Lamudi, a two-year-old real estate dot-com company doing business in more than 30 emerging- and frontier-market countries, announced on August 10 that it has launched an operation in the United Arab Emirates.
This adds the fourth country to Lamudi’s Middle Eastern geography, which also includes Saudi Arabia, Jordan and Qatar.
The Berlin-headquartered company cites rising investment, population growth and increasing tourism in the UAE as reasons for setting up Lamudi.ae.
This year’s slowdown of Dubai’s real estate market with residential prices and rents stalling and a perceived threat of their going down before the year end has widely been seen as “signs that property market growth has reached a more sustainable level”, Lamudi said in a statement.
The statement cited the Dubai Land Department as reporting that investment in the city’s real estate sector exceeded $831m in the first half of 2015, and that about 19,850 investors from 142 countries had put their money into the city’s real estate sector in the first half of 2014.
Lamudi also cited research by financial advisory company Deloitte as showing that those aged between 20 and 35 account for about half of Dubai’s population and are a group representing an important driver of demand for residential property.
“Dubai’s property market continues to attract high interest from buyers from all over the world, which shows the confidence investors have in the sector’s future,” the statement quoted Kian Moini, co-founder and managing director of Lamudi Global, as saying.

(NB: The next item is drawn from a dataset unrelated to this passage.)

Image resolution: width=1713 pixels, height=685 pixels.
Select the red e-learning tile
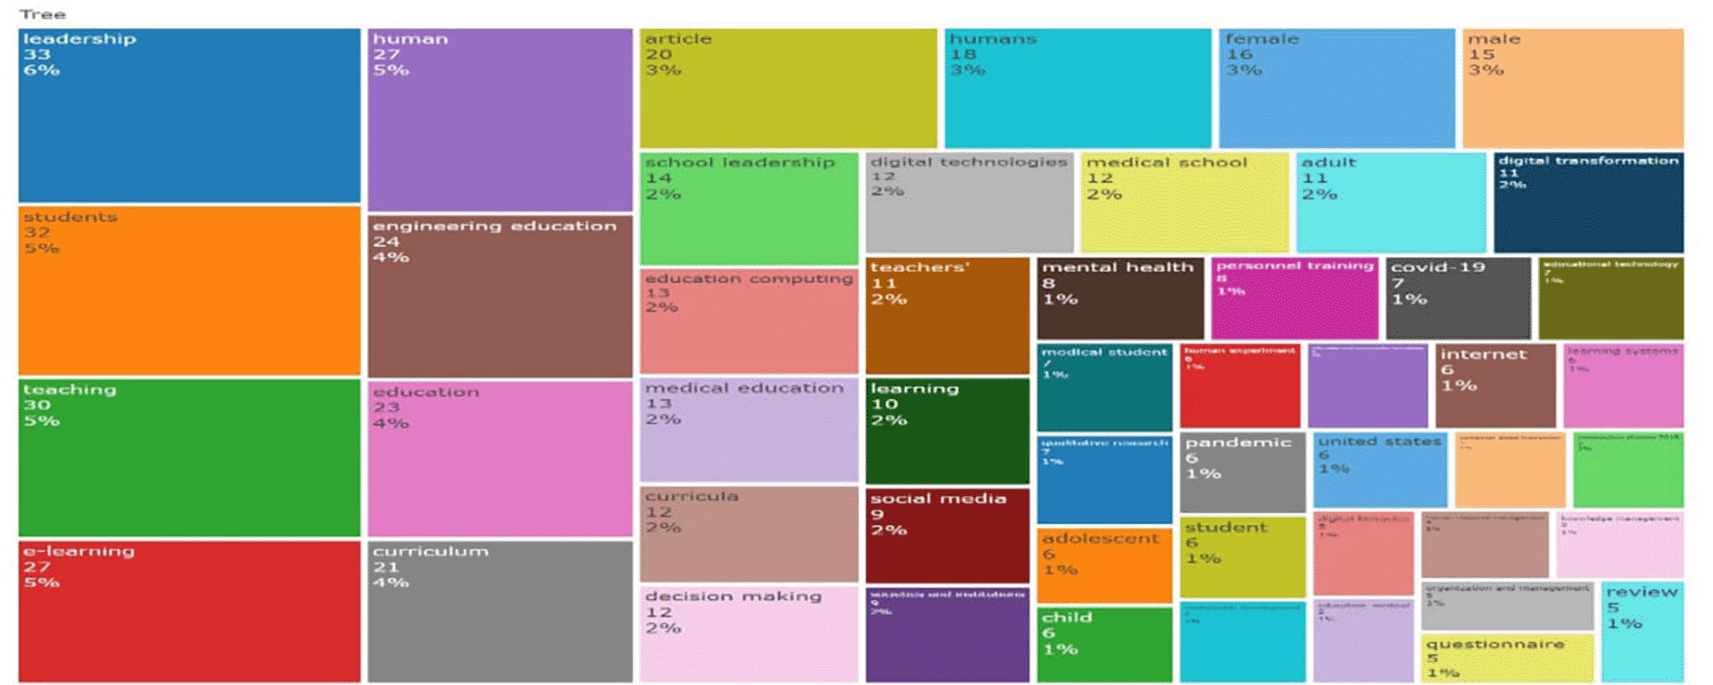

”Lamudi, as a global property portal operating in more than 30 countries, is in the perfect position to cater to this demand from international buyers,” Moini said.
Lamudi said experts are predicting a real estate boom in Gulf Cooperation Council (GCC) countries, which, besides the UAE, Saudi Arabia and Qatar, include Bahrain, Kuwait and Oman.
The company cited Alpen Capital, a Gulf- and India-based financial consultancy, as saying the total population of the GCC member countries is growing by 5.2% a year and is expected to reach 57m by 2018.